### Extract provided
Are You Pregnant? What Next?

As a teenager, discovering that you are pregnant may seem overwhelming.  There are a number of decisions that must be made soon after you become aware of the situation.  Will you proceed with the pregnancy and deliver the baby?  Do you have the resources that are needed to care for a child?  Is it better to give the baby to a family who is waiting to adopt?  Plus, prenatal care should start immediately.  You are now not only responsible for your own health, but also the heath of a child.  If you are pregnant teen, it is important to take responsibility and handle the situation in a mature manner. 

The first step is to confirm your pregnancy.  One of the early signs of pregnancy is usually a missed period.  Once you suspect that a baby may be on the way, a pregnancy test can be purchased at the drug or grocery store.  In addition, doctors are able to perform a blood test that can confirm a pregnancy. 

Once you have determined that you are pregnant, it is time to come clean and tell your parents.  Although they may have some strong feelings about the news, they ultimately have your best interests at heart.  You will want their guidance when making decisions about the pregnancy.  Plus, they will probably be able to assist you in getting the medical treatment that is needed. 

Pre-natal care is the care that the mother receives while she is expecting.  It should begin in the first trimester, and consists of regular visits to the doctor to ensure the health of the mother and her unborn child.  In addition, pre-natal care involves learning about pregnancy, eating healthy, taking a pre-natal vitamin, and exercise.  It is important to schedule an appointment with a doctor as soon as possible. 

During your prenatal checkups, several tests will be performed.  Your doctor will generally do a blood test to check your blood type, RhFactor, iron levels, and immunity to certain illnesses.  In addition, a urinalysis checks for sugar and protein in your urine to determine if there are any problems with your blood sugar of kidneys.  A vaginal exam is performed, and a PAP test is used to detect changes in the cervix.  Doctor visits usually occur once a month for the first 6 months of the pregnancy and more frequently for the remainder. 

Overall, it is important to seek proper medical care and work with your family to make the decisions that will be best for you and your pregnancy.

### Data excerpt
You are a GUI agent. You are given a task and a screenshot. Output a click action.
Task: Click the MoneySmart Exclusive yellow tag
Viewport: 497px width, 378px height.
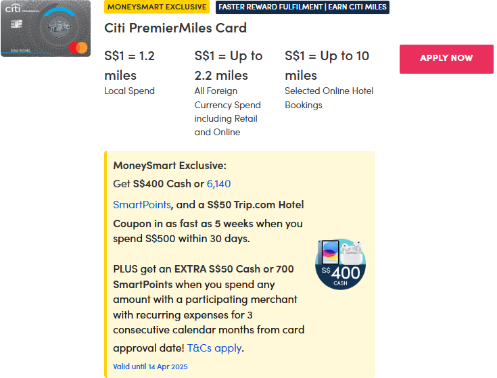(157, 7)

### Your objective
Copy the text on teen pregnancy word for word, in full.

### Output below
Are You Pregnant? What Next?

As a teenager, discovering that you are pregnant may seem overwhelming.  There are a number of decisions that must be made soon after you become aware of the situation.  Will you proceed with the pregnancy and deliver the baby?  Do you have the resources that are needed to care for a child?  Is it better to give the baby to a family who is waiting to adopt?  Plus, prenatal care should start immediately.  You are now not only responsible for your own health, but also the heath of a child.  If you are pregnant teen, it is important to take responsibility and handle the situation in a mature manner. 

The first step is to confirm your pregnancy.  One of the early signs of pregnancy is usually a missed period.  Once you suspect that a baby may be on the way, a pregnancy test can be purchased at the drug or grocery store.  In addition, doctors are able to perform a blood test that can confirm a pregnancy. 

Once you have determined that you are pregnant, it is time to come clean and tell your parents.  Although they may have some strong feelings about the news, they ultimately have your best interests at heart.  You will want their guidance when making decisions about the pregnancy.  Plus, they will probably be able to assist you in getting the medical treatment that is needed. 

Pre-natal care is the care that the mother receives while she is expecting.  It should begin in the first trimester, and consists of regular visits to the doctor to ensure the health of the mother and her unborn child.  In addition, pre-natal care involves learning about pregnancy, eating healthy, taking a pre-natal vitamin, and exercise.  It is important to schedule an appointment with a doctor as soon as possible. 

During your prenatal checkups, several tests will be performed.  Your doctor will generally do a blood test to check your blood type, RhFactor, iron levels, and immunity to certain illnesses.  In addition, a urinalysis checks for sugar and protein in your urine to determine if there are any problems with your blood sugar of kidneys.  A vaginal exam is performed, and a PAP test is used to detect changes in the cervix.  Doctor visits usually occur once a month for the first 6 months of the pregnancy and more frequently for the remainder. 

Overall, it is important to seek proper medical care and work with your family to make the decisions that will be best for you and your pregnancy.